Cortical atrophy accelerates as cognitive decline worsens in multiple sclerosis.

Author information

1
From the Departments of Anatomy & Neurosciences (A.J.C.E., M.D.S., K.A.M., H.E.H., M.M.S., J.J.G.G.), Radiology and Nuclear Medicine (I.D., J.W.P., F.B., H.V.), and Neurology (I.D., B.M.J.U.), Amsterdam Neuroscience, MS Center Amsterdam, Amsterdam UMC, Location VUmc, the Netherlands; and Institutes of Neurology and Healthcare Engineering (F.B.), UCL, London, UK. a.eijlers@amsterdamumc.nl.
2
From the Departments of Anatomy & Neurosciences (A.J.C.E., M.D.S., K.A.M., H.E.H., M.M.S., J.J.G.G.), Radiology and Nuclear Medicine (I.D., J.W.P., F.B., H.V.), and Neurology (I.D., B.M.J.U.), Amsterdam Neuroscience, MS Center Amsterdam, Amsterdam UMC, Location VUmc, the Netherlands; and Institutes of Neurology and Healthcare Engineering (F.B.), UCL, London, UK.

Abstract

OBJECTIVE:

To determine which pathologic process could be responsible for the acceleration of cognitive decline during the course of multiple sclerosis (MS), using longitudinal structural MRI, which was related to cognitive decline in relapsing-remitting MS (RRMS) and progressive MS (PMS).

METHODS:

A prospective cohort of 230 patients with MS (179 RRMS and 51 PMS) and 59 healthy controls was evaluated twice with 5-year (mean 4.9, SD 0.94) interval during which 22 patients with RRMS converted to PMS. Annual rates of cortical and deep gray matter atrophy as well as lesion volume increase were computed on longitudinal (3T) MRI data and correlated to the annual rate of cognitive decline as measured using an extensive cognitive evaluation at both time points.

RESULTS:

The deep gray matter atrophy rate did not differ between PMS and RRMS (-0.82%/year vs -0.71%/year, p = 0.11), while faster cortical atrophy was observed in PMS (-0.87%/year vs -0.48%/year, p < 0.01).
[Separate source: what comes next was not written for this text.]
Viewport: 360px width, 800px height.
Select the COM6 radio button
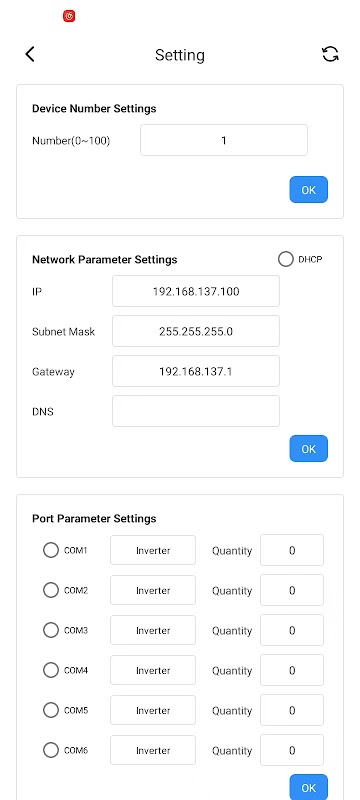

Similarly, faster cognitive decline was observed in PMS compared to RRMS (p < 0.01). Annual cognitive decline was related to the rate of annual lesion volume increase in stable RRMS (r = -0.17, p = 0.03) to the rate of annual deep gray matter atrophy in converting RRMS (r = 0.50, p = 0.02) and annual cortical atrophy in PMS (r = 0.35, p = 0.01).

CONCLUSIONS:

These results indicate that cortical atrophy and cognitive decline accelerate together during the course of MS. Substrates of cognitive decline shifted from worsening lesional pathology in stable RRMS to deep gray matter atrophy in converting RRMS and to accelerated cortical atrophy in PMS only.